REQUIRED WORK - In the data that follows, every line containing the word "magnifier" should be returned.

GIVEN RECORDS -
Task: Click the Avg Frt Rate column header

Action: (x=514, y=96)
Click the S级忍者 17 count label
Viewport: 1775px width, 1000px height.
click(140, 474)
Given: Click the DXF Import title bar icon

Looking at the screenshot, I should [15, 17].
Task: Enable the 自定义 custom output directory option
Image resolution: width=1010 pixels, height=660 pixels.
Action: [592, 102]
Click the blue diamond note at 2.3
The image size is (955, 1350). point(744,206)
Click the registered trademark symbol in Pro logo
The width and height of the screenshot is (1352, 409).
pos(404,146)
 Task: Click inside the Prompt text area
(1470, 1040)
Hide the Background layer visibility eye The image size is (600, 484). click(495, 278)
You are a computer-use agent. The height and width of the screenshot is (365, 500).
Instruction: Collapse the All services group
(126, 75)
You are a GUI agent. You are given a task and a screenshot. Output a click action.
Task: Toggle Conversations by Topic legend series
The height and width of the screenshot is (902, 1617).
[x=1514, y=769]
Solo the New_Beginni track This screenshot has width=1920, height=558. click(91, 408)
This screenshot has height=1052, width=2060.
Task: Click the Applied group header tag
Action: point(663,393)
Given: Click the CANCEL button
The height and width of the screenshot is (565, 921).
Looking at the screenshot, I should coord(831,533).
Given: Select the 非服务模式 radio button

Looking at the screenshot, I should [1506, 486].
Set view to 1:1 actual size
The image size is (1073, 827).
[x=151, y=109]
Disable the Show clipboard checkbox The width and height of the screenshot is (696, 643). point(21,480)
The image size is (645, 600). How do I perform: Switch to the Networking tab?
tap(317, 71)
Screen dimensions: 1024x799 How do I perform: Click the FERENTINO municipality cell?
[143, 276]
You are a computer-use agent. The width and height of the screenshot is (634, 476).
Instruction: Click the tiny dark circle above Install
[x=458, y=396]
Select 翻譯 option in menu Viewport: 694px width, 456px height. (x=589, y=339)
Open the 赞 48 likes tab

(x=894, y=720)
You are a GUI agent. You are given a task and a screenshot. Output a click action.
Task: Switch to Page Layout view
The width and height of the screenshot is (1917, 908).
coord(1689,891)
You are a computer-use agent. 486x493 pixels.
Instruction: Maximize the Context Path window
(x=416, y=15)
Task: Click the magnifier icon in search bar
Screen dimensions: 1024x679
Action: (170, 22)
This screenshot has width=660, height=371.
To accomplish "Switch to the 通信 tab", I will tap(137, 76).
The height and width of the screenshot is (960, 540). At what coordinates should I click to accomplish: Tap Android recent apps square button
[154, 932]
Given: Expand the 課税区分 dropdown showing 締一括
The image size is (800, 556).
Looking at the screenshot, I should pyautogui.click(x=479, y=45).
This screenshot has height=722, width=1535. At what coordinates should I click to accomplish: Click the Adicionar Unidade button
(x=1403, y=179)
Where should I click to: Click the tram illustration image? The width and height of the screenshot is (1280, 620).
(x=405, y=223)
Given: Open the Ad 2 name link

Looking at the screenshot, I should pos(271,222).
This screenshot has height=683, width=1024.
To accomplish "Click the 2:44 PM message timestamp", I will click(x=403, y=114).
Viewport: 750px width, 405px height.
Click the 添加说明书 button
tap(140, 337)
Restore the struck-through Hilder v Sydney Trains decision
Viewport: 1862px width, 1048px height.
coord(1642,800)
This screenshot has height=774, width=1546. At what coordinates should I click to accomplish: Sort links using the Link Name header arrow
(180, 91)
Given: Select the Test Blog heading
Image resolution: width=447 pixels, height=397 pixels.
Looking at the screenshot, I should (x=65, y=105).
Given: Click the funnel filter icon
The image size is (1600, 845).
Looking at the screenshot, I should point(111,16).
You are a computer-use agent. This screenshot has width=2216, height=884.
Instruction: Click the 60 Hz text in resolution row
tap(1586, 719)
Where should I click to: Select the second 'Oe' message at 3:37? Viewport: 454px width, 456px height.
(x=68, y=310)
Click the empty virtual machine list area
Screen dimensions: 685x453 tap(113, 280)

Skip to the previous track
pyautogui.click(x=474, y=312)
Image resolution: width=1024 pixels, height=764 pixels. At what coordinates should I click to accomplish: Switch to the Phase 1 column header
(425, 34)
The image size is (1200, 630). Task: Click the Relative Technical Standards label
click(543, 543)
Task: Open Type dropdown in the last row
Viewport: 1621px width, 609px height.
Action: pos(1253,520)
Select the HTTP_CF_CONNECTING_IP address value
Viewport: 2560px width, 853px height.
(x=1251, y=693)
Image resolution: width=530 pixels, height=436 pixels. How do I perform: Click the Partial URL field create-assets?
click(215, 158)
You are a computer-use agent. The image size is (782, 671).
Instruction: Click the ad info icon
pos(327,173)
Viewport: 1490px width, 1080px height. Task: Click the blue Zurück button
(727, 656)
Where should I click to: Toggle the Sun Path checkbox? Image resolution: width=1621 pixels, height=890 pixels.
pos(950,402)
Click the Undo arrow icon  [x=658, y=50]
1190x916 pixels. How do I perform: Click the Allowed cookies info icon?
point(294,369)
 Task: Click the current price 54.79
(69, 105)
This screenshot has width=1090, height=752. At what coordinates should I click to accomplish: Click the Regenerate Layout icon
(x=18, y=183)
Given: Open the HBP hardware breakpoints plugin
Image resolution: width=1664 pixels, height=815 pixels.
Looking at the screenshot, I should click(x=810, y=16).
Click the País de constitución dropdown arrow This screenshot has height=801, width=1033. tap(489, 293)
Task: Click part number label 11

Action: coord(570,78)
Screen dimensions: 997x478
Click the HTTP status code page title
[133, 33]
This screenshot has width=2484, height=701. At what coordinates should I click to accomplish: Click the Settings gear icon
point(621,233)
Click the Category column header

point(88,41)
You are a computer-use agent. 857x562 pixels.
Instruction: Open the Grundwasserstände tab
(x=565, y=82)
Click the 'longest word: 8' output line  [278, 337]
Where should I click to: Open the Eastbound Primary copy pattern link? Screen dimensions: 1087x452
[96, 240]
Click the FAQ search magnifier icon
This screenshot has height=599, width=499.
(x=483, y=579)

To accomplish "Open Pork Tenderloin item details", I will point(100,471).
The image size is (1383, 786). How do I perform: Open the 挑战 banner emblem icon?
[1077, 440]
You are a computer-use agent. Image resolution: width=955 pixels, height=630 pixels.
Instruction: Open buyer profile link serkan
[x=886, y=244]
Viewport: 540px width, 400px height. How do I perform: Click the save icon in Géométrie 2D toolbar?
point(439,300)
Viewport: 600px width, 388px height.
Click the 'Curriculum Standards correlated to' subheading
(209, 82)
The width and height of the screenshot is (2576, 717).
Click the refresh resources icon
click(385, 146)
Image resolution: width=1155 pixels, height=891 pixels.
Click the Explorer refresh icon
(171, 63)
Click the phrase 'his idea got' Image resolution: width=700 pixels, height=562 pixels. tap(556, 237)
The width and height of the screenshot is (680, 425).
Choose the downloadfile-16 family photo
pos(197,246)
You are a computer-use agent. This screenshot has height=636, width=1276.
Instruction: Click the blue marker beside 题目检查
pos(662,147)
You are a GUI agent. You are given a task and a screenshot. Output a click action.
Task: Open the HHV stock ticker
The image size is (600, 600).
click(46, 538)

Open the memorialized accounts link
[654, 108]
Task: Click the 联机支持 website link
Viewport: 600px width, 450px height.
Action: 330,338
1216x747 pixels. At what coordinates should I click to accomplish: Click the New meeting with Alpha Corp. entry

EXERCISE RESPONSE -
Task: Click the magnifier icon in search bar
Click the FAQ search magnifier icon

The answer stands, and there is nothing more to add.